Actually, most of the talk had been of this being the closest Heisman race, and indeed, it turned out to be the second time in the 68-year history of the award five players received more than 100 first-place votes. Yet for all the weeks of hand-wringing comparison, Palmer's margin of victory over Banks was strikingly decisive and a practical avalanche compared with the 62-point margin of last year's winner, Eric Crouch. (Voters rank players first-second-third, with points awarded for each place.) Penn State's Larry Johnson, who won several other postseason awards earlier this week, came in a distant third tonight, followed by sophomore Miami running back Willis McGahee and then finally, McGahee's Hurricanes teammate, quarterback Ken Dorsey.
It was a particularly stinging fall for Dorsey, who had come into the season as the Heisman favorite. "The expectations coming into the season were high, and in some people's minds I didn't fulfill those expectations, in that I didn't throw for 5,000 yards and make 75 percent completions," Dorsey said after the award was announced. Still, he added, "even though I came out dead-last in Heisman voting, last time I checked, I'm still going to the [national championship game] Fiesta Bowl. So I'm very happy for Carson."
So were many all over the country, it seems. In the breakdown of Heisman voting, Palmer won every region except the Midwest, where Banks came in first. In the past, California players have had a tough time winning national recognition, as their games are often broadcast after many Heisman voters have stopped watching football for the night. Yet Palmer made himself hard to miss, playing particularly dazzling football through the final weeks of the season.
He practically ate up yards against Washington (348), Oregon (448), Stanford (317), Arizona State (214) and UCLA (254), and his 425-yard performance against Notre Dame was the most lethal of any opponent in Fighting Irish history. That final performance seemed to resonate particularly with voters, 67 percent of whom held their ballots until after Dec. 7.
"We had a chance to play that great game against Notre Dame when people were tuned in all over the country, and that might have been what put me over the top," said Palmer, who blossomed this season after a previous record of 16-16 as a starter. He was hardly a preseason favorite, and even an hour after receiving the trophy, he appeared stunned.
"I thought this was all crazy even 10 minutes before they announced my name, and I'm still haven't come to the realization it's really happened," he said.

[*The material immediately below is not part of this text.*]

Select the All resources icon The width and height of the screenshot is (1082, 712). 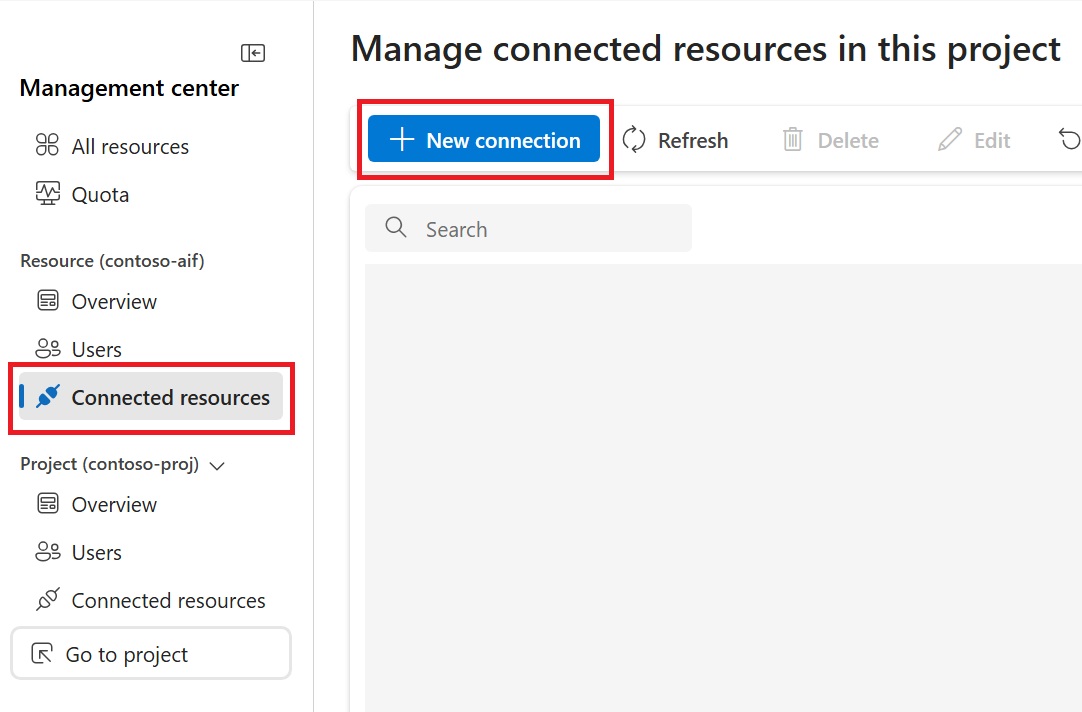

Palmer may have been the most astounded player of the night, but of all the candidates coming into the evening's festivities, it was Banks who was the most surprising. The 6-foot-2 quarterback had never started a Division I game before this season and had only been playing for Iowa since his junior year, when he transferred from a junior college in Mississippi.
Johnson also had a breakout season, emerging out of Penn State's three-back rotation to become just the ninth back in NCAA history to rush for more than 2,000 yards. His, Banks's and Palmer's careers are a sharp contrast to that of Dorsey, a blue-chipper who has gone 38-1 as a starter over the last four years. But Dorsey fell in some voters' estimation this season as he was often overshadowed by his sophomore teammate, McGahee. McGahee, in turn, was handicapped by his age; no sophomore has won the Heisman Trophy.
"I wasn't expecting to win, I was just happy to be in a category with all of them," McGahee said. "I did think it was going to be a close race. But Carson took it, and he took it by a big margin. So congratulations to him."